* Begin Data extract *

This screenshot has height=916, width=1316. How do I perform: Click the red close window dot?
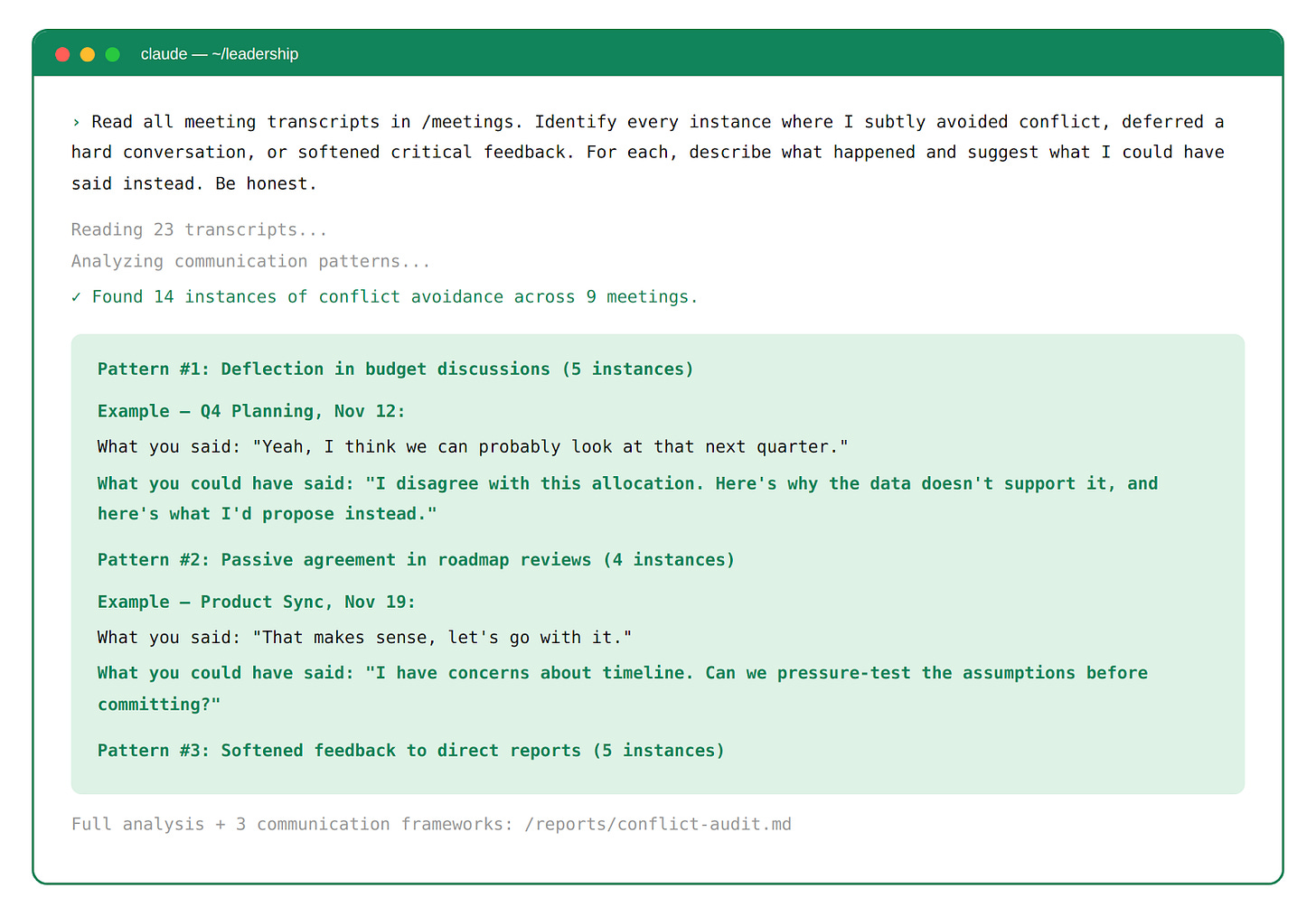coord(62,54)
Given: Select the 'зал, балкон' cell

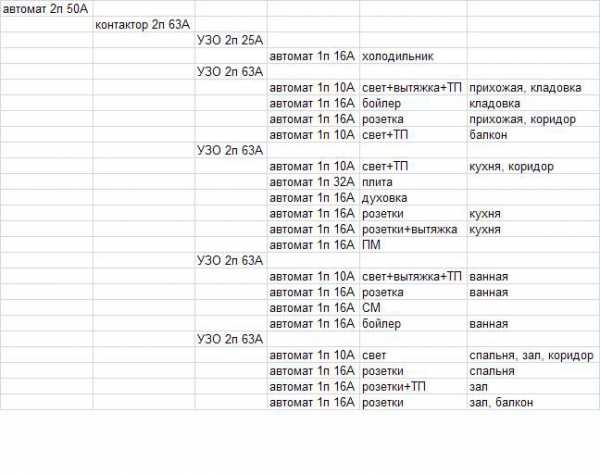Looking at the screenshot, I should pyautogui.click(x=500, y=402).
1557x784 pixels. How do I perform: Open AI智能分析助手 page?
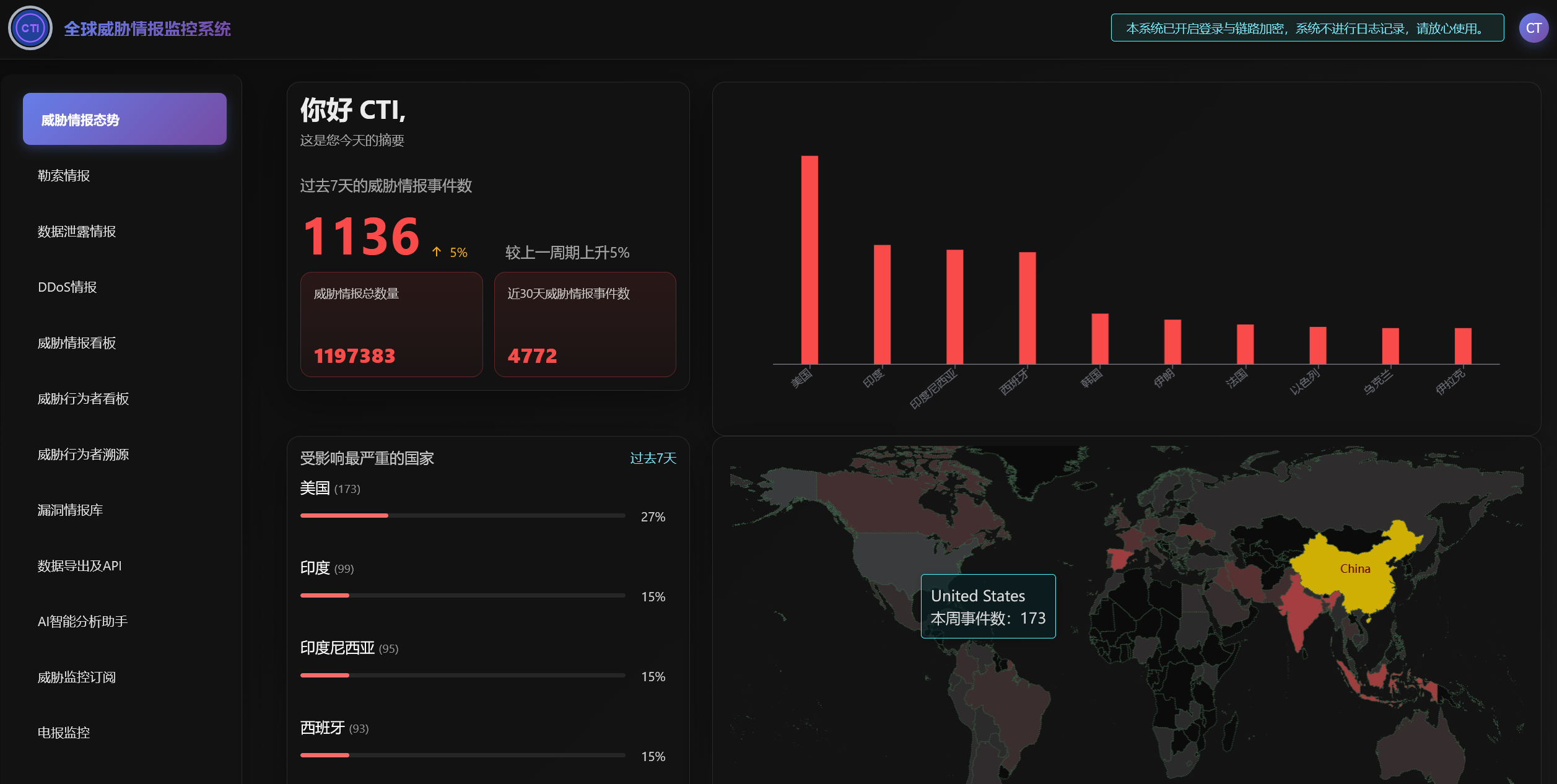click(82, 622)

* End Data extract *

Write out the whole listing above word for word, leaving out the pictures.

Task result =>
This screenshot has height=916, width=1316. How do I perform: Click the red close window dot?
coord(62,54)
Given: Select the 'зал, балкон' cell

Looking at the screenshot, I should pyautogui.click(x=500, y=402).
1557x784 pixels. How do I perform: Open AI智能分析助手 page?
click(82, 622)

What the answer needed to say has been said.